🏺 LA KAHENA : REINE, SORCIÈRE OU RÉSISTANTE ?
Au VIIe siècle, le Maghreb entre dans une période de profondes transformations avec l’arrivée des armées omeyyades en Afrique du Nord. Dans ce contexte apparaît al-Kāhina, une figure majeure des montagnes des Aurès.
Son histoire est marquée par des interprétations différentes. Certains récits la présentent comme une reine capable d’unifier les tribus berbères. D’autres la décrivent comme une femme mystérieuse liée à la divination. D’autres encore la voient comme une résistante qui s’oppose à l’expansion des Omeyyades.
Cette diversité de visions montre que son personnage dépasse la simple histoire militaire. Elle devient une figure entre réalité et mémoire collective. La question centrale reste donc ouverte : qui était réellement la Kahena ?
Une dirigeante politique structurée, une figure mythifiée par les sources, ou une cheffe de guerre dans une période de bouleversements majeurs ?
POURQUOI LE MAGHREB EST EN CRISE ?
Au VIIe siècle, l’Afrique du Nord connaît une grande phase de transition politique et sociale. L’ancien ordre byzantin recule progressivement après la prise de Carthage, tandis que les Omeyyades avancent et organisent leur pouvoir dans la région.

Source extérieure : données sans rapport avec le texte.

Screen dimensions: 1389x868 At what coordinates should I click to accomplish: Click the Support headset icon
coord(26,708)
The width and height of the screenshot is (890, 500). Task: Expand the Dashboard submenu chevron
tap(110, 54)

Le centre politique se déplace vers Kairouan, qui devient une base administrative et militaire importante. Cependant, ce contrôle reste incomplet. Les villes sont dominées, mais les zones rurales et montagneuses échappent encore largement à l’autorité centrale.

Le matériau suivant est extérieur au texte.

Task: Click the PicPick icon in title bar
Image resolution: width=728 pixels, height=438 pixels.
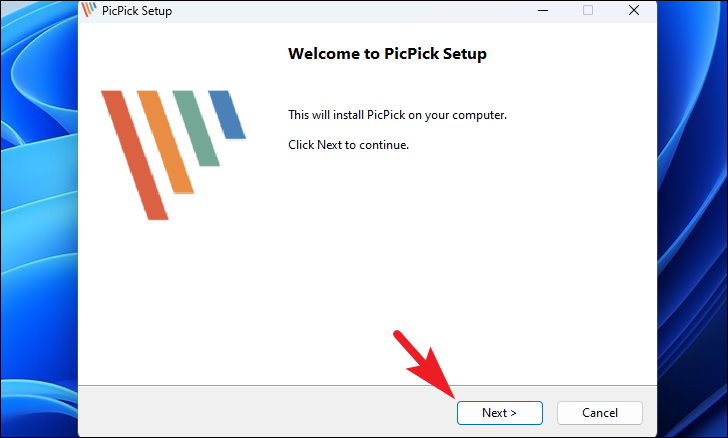Action: coord(88,11)
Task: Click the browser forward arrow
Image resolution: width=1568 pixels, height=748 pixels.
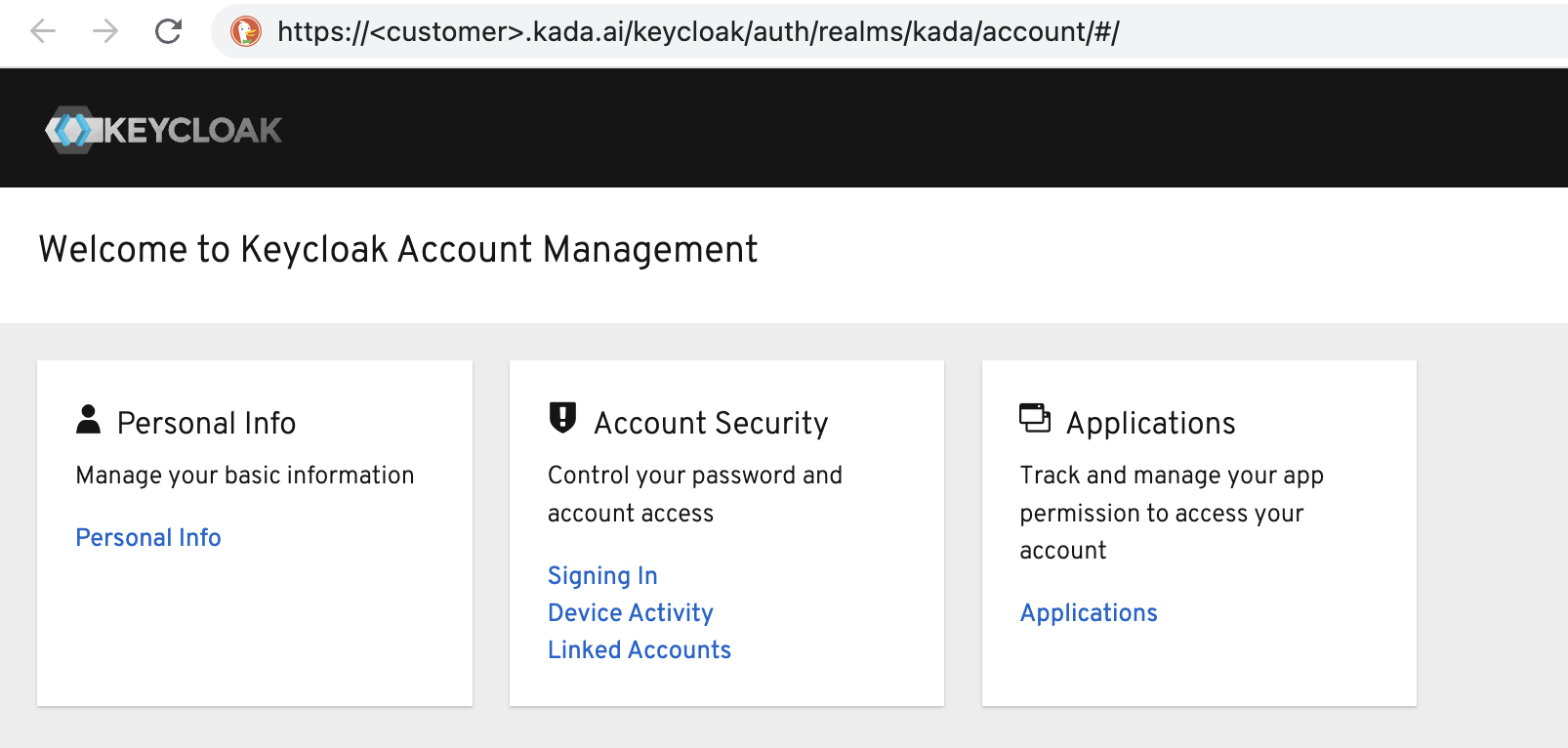Action: pyautogui.click(x=104, y=31)
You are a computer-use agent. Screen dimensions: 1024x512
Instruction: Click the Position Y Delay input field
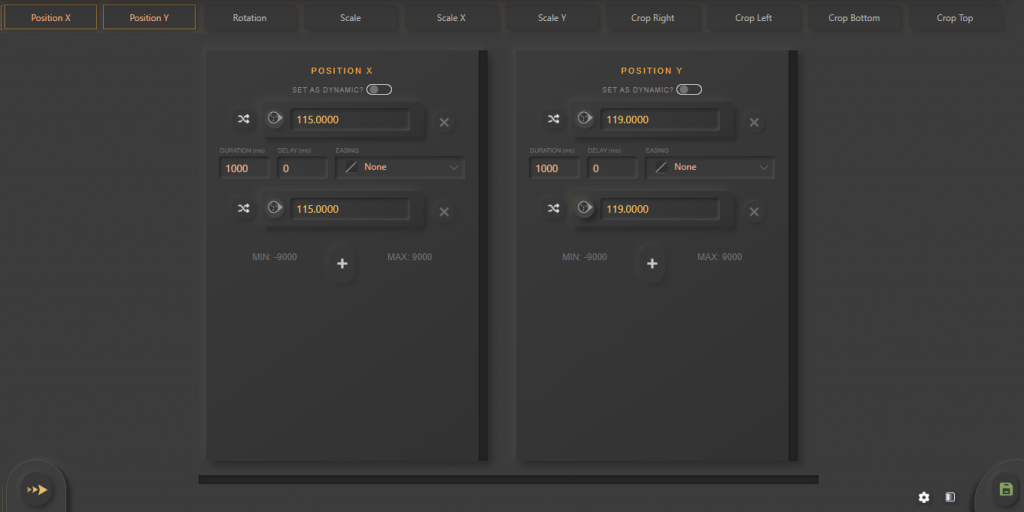click(x=612, y=168)
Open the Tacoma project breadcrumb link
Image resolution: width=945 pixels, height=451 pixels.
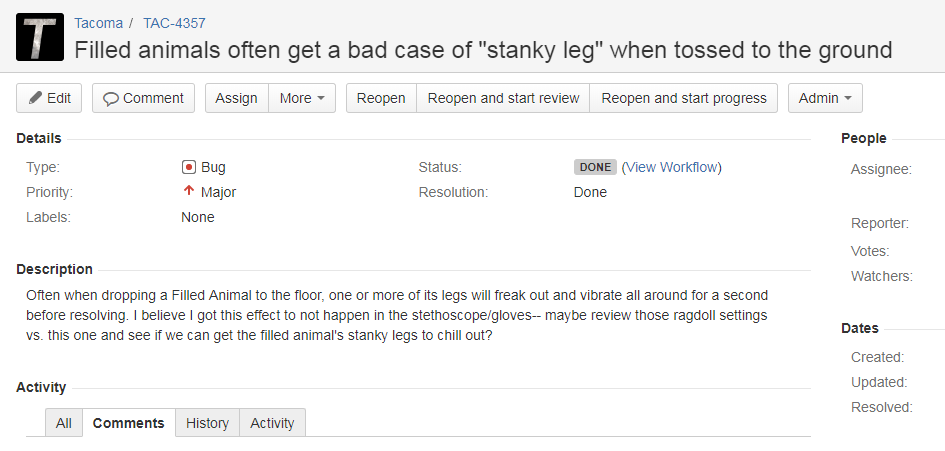click(98, 24)
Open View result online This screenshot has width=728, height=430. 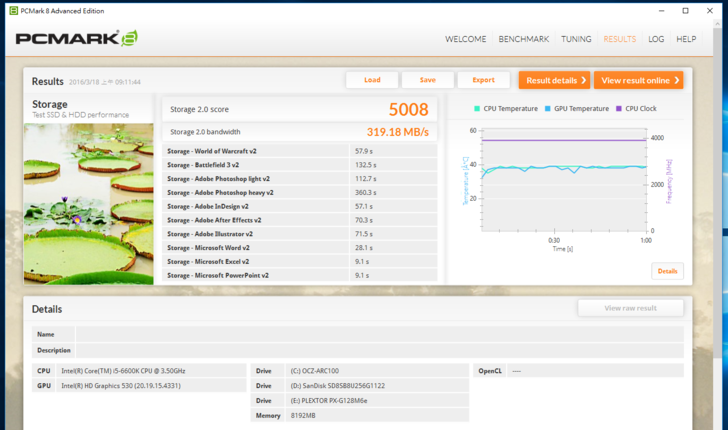click(x=638, y=80)
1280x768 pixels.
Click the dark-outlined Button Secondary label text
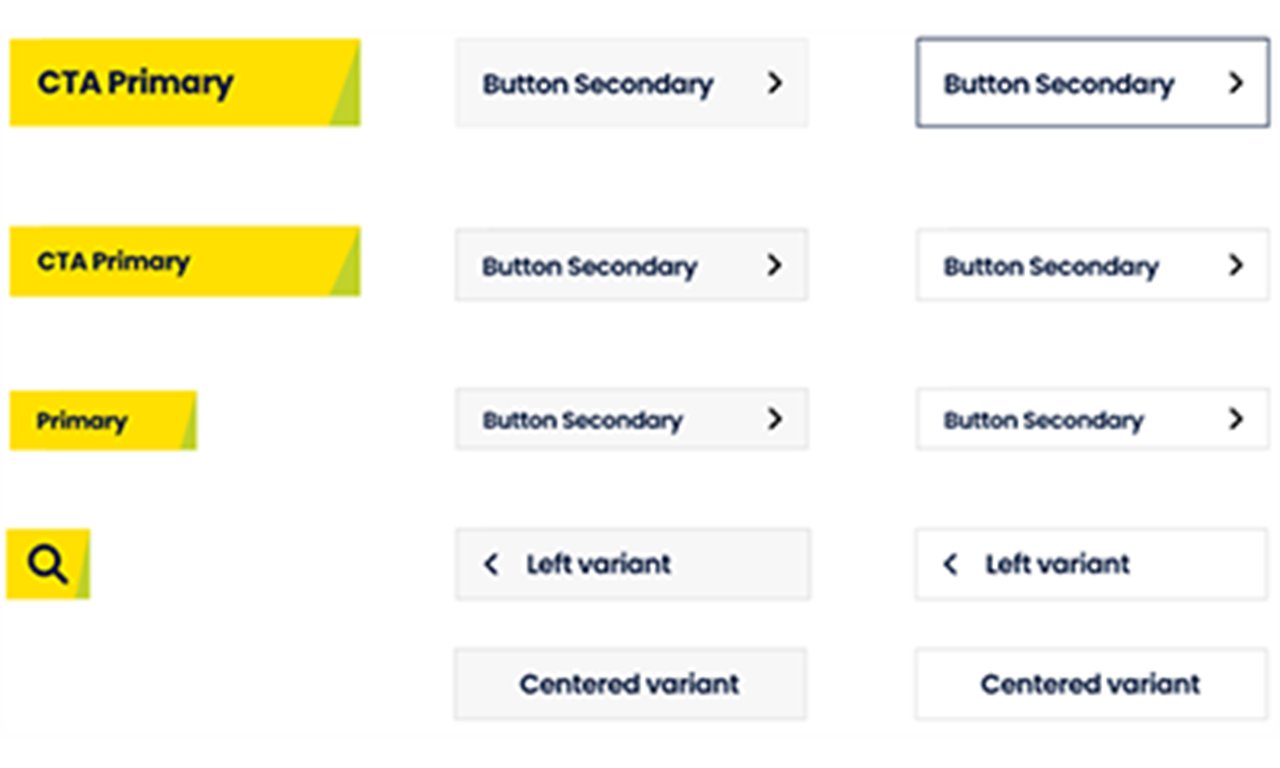tap(1059, 85)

Les Aurès, en particulier, sont organisés en tribus berbères autonomes. Il n’existe pas d’État unifié dans ces espaces, mais des confédérations tribales locales aux intérêts différents.

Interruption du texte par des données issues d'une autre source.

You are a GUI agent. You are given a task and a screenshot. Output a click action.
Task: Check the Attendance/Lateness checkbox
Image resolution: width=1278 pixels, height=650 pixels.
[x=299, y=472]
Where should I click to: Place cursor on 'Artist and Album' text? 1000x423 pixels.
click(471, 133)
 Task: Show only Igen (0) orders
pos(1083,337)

C’est dans ce contexte instable que la Kahena apparaît. Elle parvient à structurer temporairement une résistance face à une puissance impériale arabe en expansion. Son rôle s’inscrit donc dans une période où le Maghreb hésite encore entre fragmentation locale et intégration dans un nouvel empire arabe en construction.
COMMENT LA KAHENA PAYSAGES A-T-ELLE RÉSISTÉ ?
Le cœur du conflit oppose al-Kāhina aux forces de Ḥassān ibn al-Nuʿmān. Dans un premier temps, elle parvient à unir plusieurs tribus berbères autour d’un objectif commun : repousser l’avancée omeyyade.
Sa stratégie repose sur la connaissance du terrain et une guerre de mouvement efficace. Dans les montagnes des Aurès, elle utilise la mobilité pour surprendre les armées adverses et ralentir leur progression. Pendant une période, elle réussit à freiner fortement leur expansion en direction du centre de l’Ifriqiya.
Mais la situation évolue. Les Omeyyades changent de méthode. Ils ne se limitent plus à la confrontation militaire. Ils commencent à intégrer certaines tribus berbères dans leur système politique et militaire. Cette stratégie fragilise progressivement l’unité construite par la Kahena.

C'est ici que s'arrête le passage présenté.